Die von der Bundesregierung eingesetzte Rentenkommission hat Berichte über angebliche Pläne für eine Rente mit 70 Jahren dementiert. Zuvor hatten mehrere Medien berichtet, das Gremium könnte der Regierung eine Anhebung des Renteneintrittsalters auf 70 Jahre empfehlen. Die Meldungen sorgten für heftige politische Reaktionen und Empörung bei Gewerkschaften.

Die Rentenkommission soll bis Ende Juni ihre offiziellen Empfehlungen zur Rentenreform vorlegen.

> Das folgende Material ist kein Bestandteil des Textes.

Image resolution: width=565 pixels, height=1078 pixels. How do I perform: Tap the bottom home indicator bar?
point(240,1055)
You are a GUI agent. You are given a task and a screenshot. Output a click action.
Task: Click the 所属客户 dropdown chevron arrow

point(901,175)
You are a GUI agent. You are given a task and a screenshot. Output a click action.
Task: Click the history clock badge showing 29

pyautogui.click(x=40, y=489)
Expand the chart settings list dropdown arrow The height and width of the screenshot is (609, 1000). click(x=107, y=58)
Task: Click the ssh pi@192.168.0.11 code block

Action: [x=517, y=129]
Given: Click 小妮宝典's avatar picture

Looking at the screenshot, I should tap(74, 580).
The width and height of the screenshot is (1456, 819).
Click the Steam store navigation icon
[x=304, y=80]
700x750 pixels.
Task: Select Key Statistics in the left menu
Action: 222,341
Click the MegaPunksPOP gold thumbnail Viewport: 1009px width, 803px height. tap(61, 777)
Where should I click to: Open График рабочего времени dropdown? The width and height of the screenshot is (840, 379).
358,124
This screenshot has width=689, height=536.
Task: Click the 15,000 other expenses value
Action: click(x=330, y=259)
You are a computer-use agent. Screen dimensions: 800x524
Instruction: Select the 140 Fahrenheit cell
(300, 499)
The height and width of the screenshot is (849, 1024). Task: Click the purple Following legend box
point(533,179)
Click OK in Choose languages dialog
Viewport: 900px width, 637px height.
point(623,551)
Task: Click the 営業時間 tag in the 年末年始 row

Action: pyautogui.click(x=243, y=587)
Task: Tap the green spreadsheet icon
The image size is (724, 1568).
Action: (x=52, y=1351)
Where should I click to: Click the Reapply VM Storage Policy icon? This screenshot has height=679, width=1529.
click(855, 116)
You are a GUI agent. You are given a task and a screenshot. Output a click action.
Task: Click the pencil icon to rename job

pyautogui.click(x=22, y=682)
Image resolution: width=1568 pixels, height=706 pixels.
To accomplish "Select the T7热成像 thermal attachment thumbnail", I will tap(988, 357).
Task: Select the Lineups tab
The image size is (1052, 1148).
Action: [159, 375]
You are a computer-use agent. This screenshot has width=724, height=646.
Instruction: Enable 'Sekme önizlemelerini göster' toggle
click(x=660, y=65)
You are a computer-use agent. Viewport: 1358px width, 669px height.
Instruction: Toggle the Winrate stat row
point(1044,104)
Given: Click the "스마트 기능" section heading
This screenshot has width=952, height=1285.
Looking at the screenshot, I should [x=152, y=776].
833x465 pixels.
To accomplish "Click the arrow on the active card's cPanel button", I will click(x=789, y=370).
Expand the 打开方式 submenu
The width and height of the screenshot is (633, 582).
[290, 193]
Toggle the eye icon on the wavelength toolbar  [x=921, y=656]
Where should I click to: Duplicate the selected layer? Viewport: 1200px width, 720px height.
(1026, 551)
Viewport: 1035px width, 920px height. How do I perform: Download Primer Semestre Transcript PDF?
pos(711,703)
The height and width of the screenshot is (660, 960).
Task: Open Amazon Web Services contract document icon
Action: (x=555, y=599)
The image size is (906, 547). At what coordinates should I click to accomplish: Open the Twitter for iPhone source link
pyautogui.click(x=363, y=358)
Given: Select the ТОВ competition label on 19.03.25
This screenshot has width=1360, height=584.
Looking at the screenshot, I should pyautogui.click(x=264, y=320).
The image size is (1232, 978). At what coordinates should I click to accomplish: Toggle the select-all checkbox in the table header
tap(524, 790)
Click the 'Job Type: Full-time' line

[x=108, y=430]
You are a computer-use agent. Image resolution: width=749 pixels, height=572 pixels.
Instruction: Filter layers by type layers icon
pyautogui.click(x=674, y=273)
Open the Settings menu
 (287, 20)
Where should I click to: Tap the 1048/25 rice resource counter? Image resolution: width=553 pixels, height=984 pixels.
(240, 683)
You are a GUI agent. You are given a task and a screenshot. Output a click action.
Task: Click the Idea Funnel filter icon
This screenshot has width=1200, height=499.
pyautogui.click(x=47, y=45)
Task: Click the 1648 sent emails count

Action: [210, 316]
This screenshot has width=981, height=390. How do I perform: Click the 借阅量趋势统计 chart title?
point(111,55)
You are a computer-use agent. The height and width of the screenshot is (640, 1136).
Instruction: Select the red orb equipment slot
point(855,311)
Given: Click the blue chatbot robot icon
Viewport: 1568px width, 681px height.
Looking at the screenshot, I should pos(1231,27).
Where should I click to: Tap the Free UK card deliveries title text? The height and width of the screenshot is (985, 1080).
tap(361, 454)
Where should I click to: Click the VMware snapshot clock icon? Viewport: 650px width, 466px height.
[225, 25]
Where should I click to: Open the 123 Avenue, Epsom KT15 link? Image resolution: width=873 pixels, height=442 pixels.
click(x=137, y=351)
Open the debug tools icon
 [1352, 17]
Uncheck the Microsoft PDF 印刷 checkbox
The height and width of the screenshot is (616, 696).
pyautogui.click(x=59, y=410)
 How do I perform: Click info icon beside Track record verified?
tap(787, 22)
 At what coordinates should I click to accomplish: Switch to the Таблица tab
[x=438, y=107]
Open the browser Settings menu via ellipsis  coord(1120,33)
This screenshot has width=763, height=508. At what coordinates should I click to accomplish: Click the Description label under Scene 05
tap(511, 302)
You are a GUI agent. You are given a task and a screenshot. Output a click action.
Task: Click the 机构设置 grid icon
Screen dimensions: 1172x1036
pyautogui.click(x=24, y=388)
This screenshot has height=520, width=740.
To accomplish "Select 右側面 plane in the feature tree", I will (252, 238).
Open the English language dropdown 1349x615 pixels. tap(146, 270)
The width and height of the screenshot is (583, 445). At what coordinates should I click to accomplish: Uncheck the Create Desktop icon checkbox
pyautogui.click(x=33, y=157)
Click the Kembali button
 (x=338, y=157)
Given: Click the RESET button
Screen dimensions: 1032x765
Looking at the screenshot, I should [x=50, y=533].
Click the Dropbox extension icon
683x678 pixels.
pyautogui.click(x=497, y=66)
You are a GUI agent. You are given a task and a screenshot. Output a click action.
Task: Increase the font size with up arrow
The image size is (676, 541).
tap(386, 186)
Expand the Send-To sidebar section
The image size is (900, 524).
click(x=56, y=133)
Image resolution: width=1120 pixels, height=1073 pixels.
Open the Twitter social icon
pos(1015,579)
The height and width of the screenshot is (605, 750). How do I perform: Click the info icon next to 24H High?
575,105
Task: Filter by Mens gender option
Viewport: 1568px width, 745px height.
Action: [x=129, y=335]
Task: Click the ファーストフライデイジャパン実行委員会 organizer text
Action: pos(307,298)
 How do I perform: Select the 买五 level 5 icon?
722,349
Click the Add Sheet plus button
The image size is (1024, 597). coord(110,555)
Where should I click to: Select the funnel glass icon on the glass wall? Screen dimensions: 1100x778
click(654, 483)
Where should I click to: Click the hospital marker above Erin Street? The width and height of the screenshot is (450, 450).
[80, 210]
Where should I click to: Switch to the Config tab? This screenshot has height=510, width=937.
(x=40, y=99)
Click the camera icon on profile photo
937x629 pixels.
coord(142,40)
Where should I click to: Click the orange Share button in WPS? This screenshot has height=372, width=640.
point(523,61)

Das Gremium wurde beauftragt, Lösungen für die langfristige Finanzierung des Rentensystems zu erarbeiten. Ökonomen fordern bereits seit längerem eine Anhebung des Renteneintrittsalters, um das System angesichts des demografischen Wandels zu stabilisieren.

In der Regierungskoalition hat nach den Berichten die Suche nach undichten Stellen begonnen. Die vorzeitigen Spekulationen über mögliche Reformvorschläge werden als problematisch für den weiteren Reformprozess bewertet, da sie bereits vor der offiziellen Vorlage der Empfehlungen für politische Spannungen sorgen.